Yeah okay, but… what about the backing allocator? In that example the std.heap.page_allocator is used, which allocates at least a whole page, even if only a tiny bit of memory is requested. Does the ArenaAllocator initialized with the page_allocator then also make one syscall per allocation, or is there some additional managment (other than freeing everything at the end) added on top?

Also, why would I need to free everything at the end anyway if I’m writing a command line application and the process is terminated by the OS in the end?

  1. […]

Same question regarding choice for a backing allocator applies here.

  1. Are you writing a test, and you want to make sure error.OutOfMemory is handled correctly? In this case, use std.testing.FailingAllocator.
  2. Are you writing a test? In this case, use std.testing.allocator.

:thinking: What does it mean that “OutOfMemory is handled correctly”? That my test should handle it correctly? Or that the testing framework will handle it correctly? When to use which of those two allocators in tests?

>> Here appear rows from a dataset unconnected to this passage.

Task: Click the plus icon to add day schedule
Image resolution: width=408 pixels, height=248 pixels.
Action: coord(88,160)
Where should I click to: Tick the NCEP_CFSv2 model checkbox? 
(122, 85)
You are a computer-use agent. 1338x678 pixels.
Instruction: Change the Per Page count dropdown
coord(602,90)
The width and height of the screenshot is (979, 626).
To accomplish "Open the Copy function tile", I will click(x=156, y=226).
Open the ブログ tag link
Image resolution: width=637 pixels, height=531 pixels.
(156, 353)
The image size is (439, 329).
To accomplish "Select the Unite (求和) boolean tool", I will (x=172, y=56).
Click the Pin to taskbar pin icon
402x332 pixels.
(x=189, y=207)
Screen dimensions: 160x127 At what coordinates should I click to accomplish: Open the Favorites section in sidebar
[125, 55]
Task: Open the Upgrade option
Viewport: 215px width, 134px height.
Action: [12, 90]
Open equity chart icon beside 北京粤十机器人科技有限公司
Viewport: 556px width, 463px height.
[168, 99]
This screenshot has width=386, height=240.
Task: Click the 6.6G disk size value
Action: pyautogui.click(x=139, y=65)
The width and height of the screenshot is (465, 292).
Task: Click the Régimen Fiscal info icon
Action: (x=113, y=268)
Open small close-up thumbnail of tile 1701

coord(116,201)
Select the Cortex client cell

  1. Finally, if none of the above apply, you need a general purpose allocator. Zig’s general purpose allocator is available as a function that takes a comptime struct of configuration options and returns a type. Generally, you will set up one std.heap.GeneralPurposeAllocator in your main function, and then pass it or sub-allocators around to various parts of your application.

Okay I get that. However, what are the cases where I create more than one GPA? What if I have a server that creates a thread for every request. Should I rather wrap a single allocator (e.g. a GPA) and then wrap it with a ThreadSafeAllocator and then use that allocator in every thread? Maybe with an ArenaAllocator around it, created in each thread? Or should/could each thread create an own GPA? What are the pros/cons?

Yet another question: Are there cases when I should use std.heap.page_allocator?

Thanks a lot in advance for helping me understand allocation better. :folded_hands: Maybe other newbies have similar questions when finding the right way to go when it comes to picking an allocator.

2 Likes

Because it is faster.

Since the GPA was slow, but had useful debugging features, it has been renamed to DebugAllocator, emphasing that that’s its purpose.

You could do that, but then threads won’t share the same memory pool. This could potentially increase you program’s memory consumption, but it would be faster since there would be no contention. It’s the usual speed vs space tradeoff.
Also, your GPA or whatever allocator you’re using could be drawing from a single parent allocator instead of directly from the OS. If that allocator is not thread-safe, you’d still need to synchronize it some way.

The arena does extra management. When it needs to call the backing allocator, it requests extra memory, and distributes it as necessary. Also, using the page allocator doesn’t necessarily mean you’re going to always do a syscall. You can use resize, which is very cheap for the page allocator, and avoids the syscall.

Some targets, like freestanding, don’t do automatic cleanup. But I agree that if you’re targeting an OS, this is usually the best option.

It’s referring to a piece of code that will use an allocator and, if allocation fails, it handles it in some way. For instance, if it runs out of memory, it cleans up some cached stuff. Your test can populate the cache, then call the piece of code with the failing allocator. If the cache gets properly cleaned, the test passed.

These questions are way too broad. It’s all about tradeoffs, and everything depends on the architecture of your program.

8 Likes

I would like to note that this guide is also a bit outdated. Recently the GPA was renamed to DebugAllocator and a new faster general purpose allocator std.heap.smp_allocator was introduced which, according to investigate SmpAllocator performance with respect to other popular allocators · Issue #12484 · ziglang/zig · GitHub, seems to be faster than the libc allocator, so that advice is likely obsolete.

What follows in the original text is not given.